I tried a variety of ways of handling this, and each one introduced problems with supporting all three features. Finally, I settled on using a State operation to build the configuration.

configBuilder :: JSON.JSObject JSON.JSValue -> State Configuration ()
setIf :: (val -> Configuration -> Configuration) -> JSON.Result JSON.JSValue -> State Configuration ()
set :: (val -> Configuration -> Configuration) -> JSON.Result JSON.JSValue -> State Configuration ()

I have a trio of functions here. In my final implementation, set and setIf are actually defined only in configBuilder. Both are pretty simple. set will set a value to the configuration if the value is a JSON.Ok value. If it is JSON.Error, it will simply call error. This terminates the application, but with an error message that at least points towards the incorrect or missing value.

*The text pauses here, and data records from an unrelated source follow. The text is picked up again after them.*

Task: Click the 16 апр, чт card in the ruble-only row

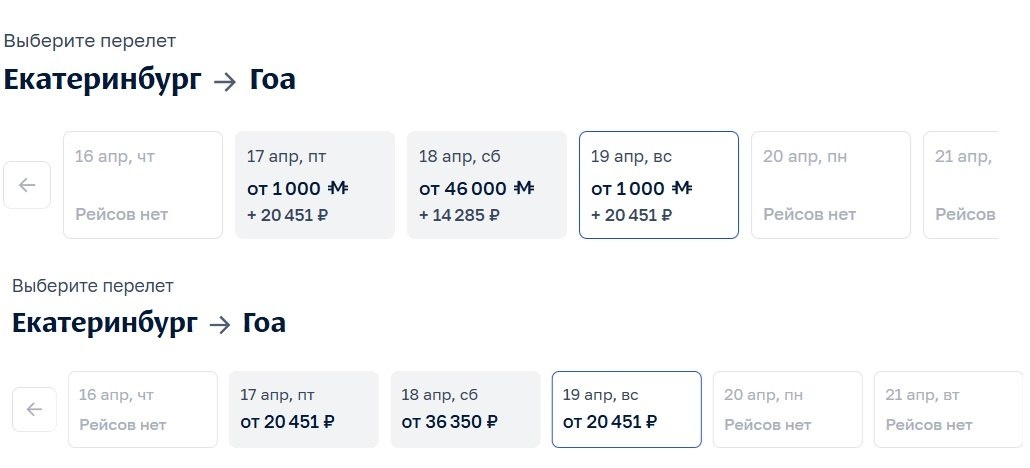Action: click(143, 410)
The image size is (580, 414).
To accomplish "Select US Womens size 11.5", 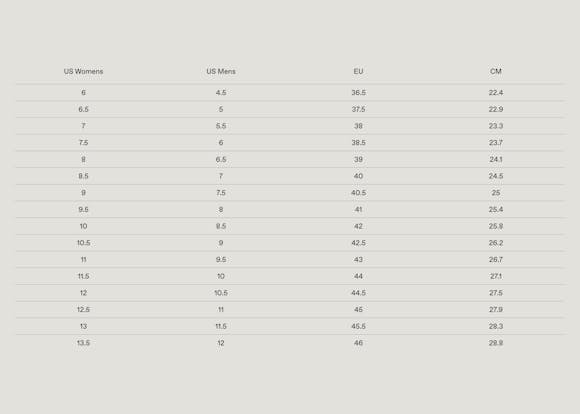I will (x=83, y=276).
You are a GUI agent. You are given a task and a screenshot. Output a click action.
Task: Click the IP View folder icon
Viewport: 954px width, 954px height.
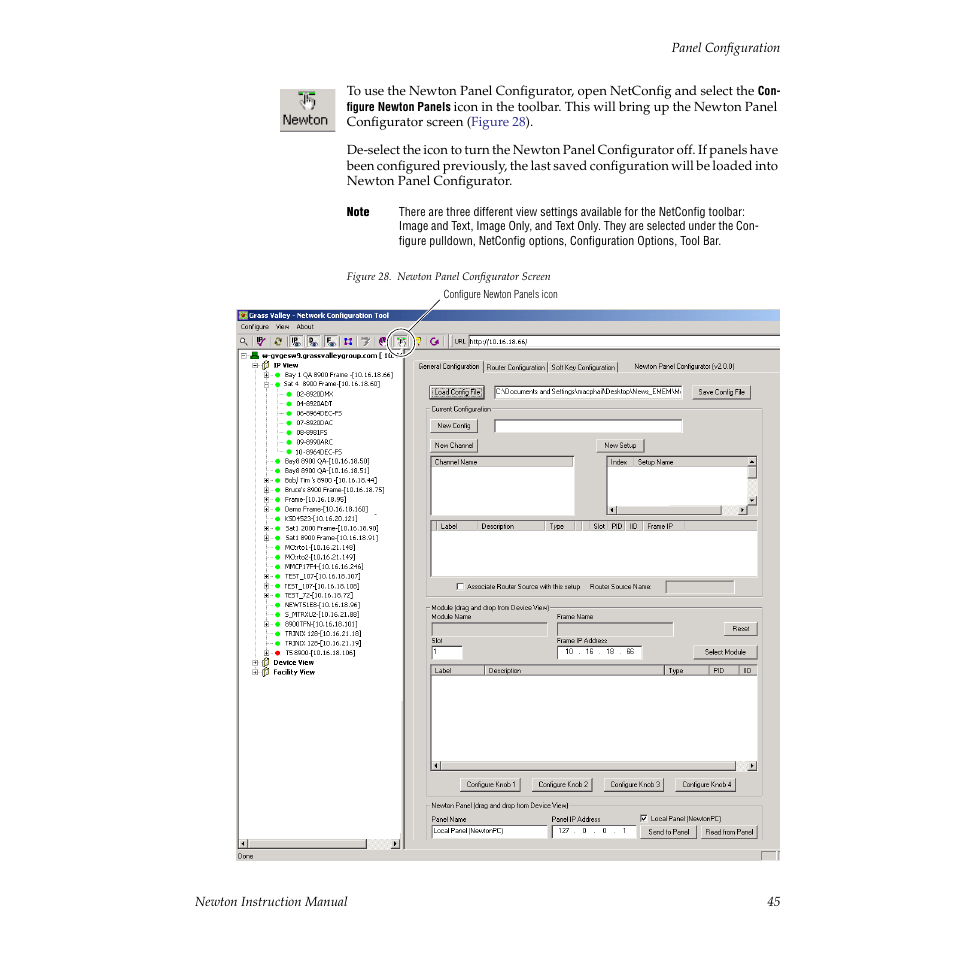[265, 366]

setIf is almost identical to set, except that it simply returns if the value was absent or could not be read.

let setIf updater (JSON.Error _) = return ()
    setIf updater val@(JSON.Ok _) = set updater val
    set updater (JSON.Error err) = error err
    set updater (JSON.Ok val) = get >>= put . updater val

set consists of three steps. The first one gets the Configuration object from the State context. The second applies the updater function to update the Configuration. Finally, the resulting configuration is put back into the context. The function could be rewritten like so:

set updater (JSON.Ok val) = do
    config <- get
    put (updater val config)

Before I go on, understand that State Configuration () basically means Configuration -> ((), Configuration). Any function whose result is State s v is actually still a function which requires an input parameter of type s (your running state) and will return a tuple of type (v, s) (the result of the operation as well as the new state).

The declaration of State is

type State state value = StateT state Identity value
newtype StateT state monad value = StateT { runStateT :: state -> monad (value, state) }

value in the above declarations always refers to the value that results from one state transformation, but not the new state itself.

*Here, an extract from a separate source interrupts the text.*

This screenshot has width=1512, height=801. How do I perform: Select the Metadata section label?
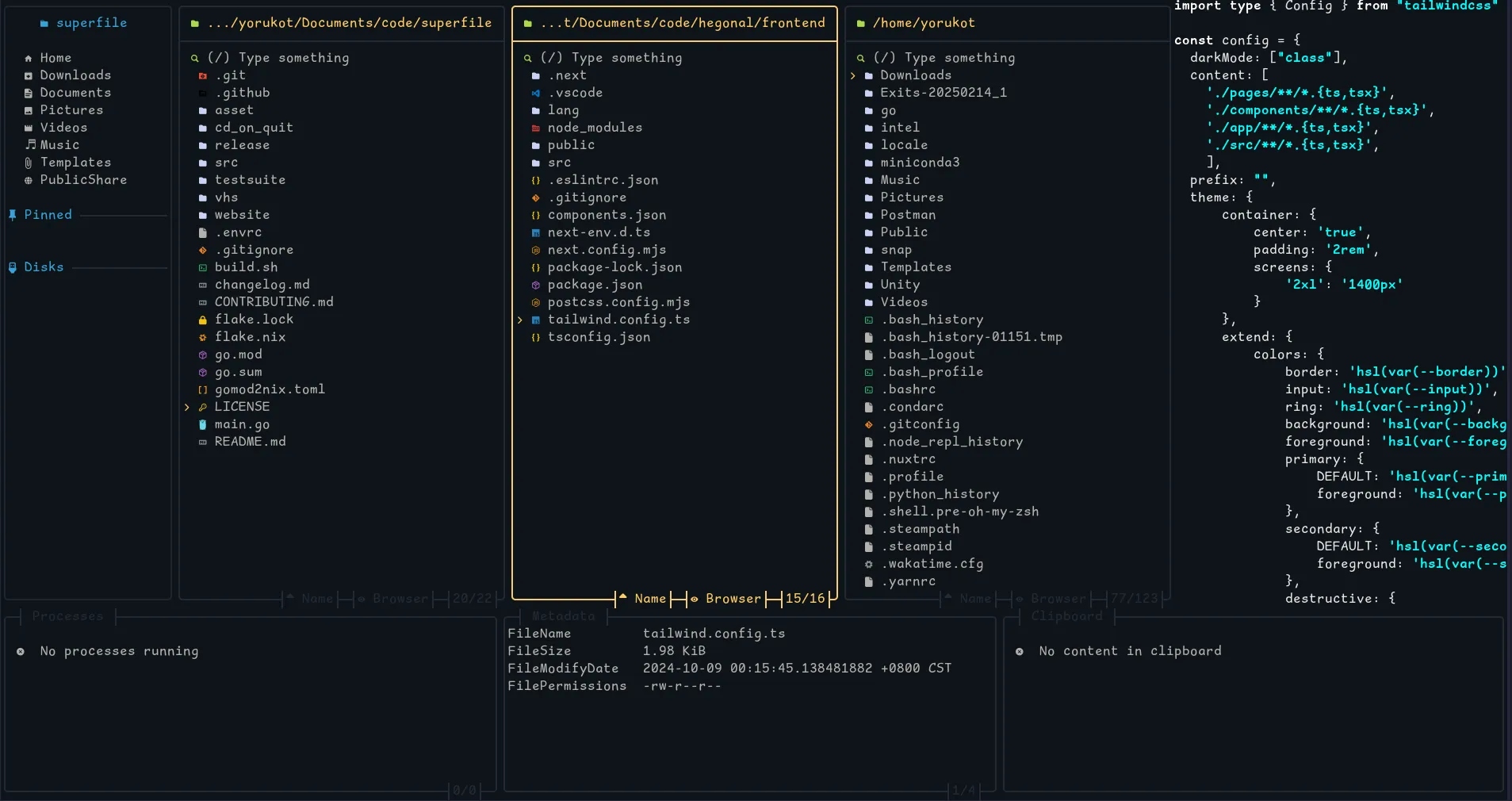pos(563,616)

The monadic declaration for State means that within a State context, you can run one state operation after another and each one will have access (invisibly) to the "global" state. Now, admittedly, it is not totally invisible. My set operations call the get operation and the put operation in order to alter the state, and this will be the case for any function which directly accesses the state.

So, if we consider Configuration to be the state that we care about, configBuilder starts to look like this:

JSON.valFromObj :: JSON.JSON v => String -> JSON.JSObject JSON.JSValue -> Result v

configBuilder obj = do
    setIf (\v c -> c {port=v}) (JSON.valFromObj "port" obj)
    set   (\v c -> c {webRoot=v}) (JSON.valFromObj "webRoot" obj)

I actually have about ten such commands in my configuration object. For both set and setIf, the first parameter is the function that converts a value and a configuration into a configuration update. I have to state this explicitely because you cannot simply pass a configuration field as a parameter if you intend to set the field. {port=x} is a special syntax that is not passable, whereas port is. But port by itself is a getter function, and {port=x} is a sort of a setting construct.

The second parameter is the result of trying to get a value from a JSON dictionary value. valFromObj, by returning a value that must already have a JSON declaration, automatically parses the JSValue into whatever data type is needed, and returns a failure if either the field is absent or the value cannot be parsed. The type inference system is pretty magnificent for making this magic work smoothly.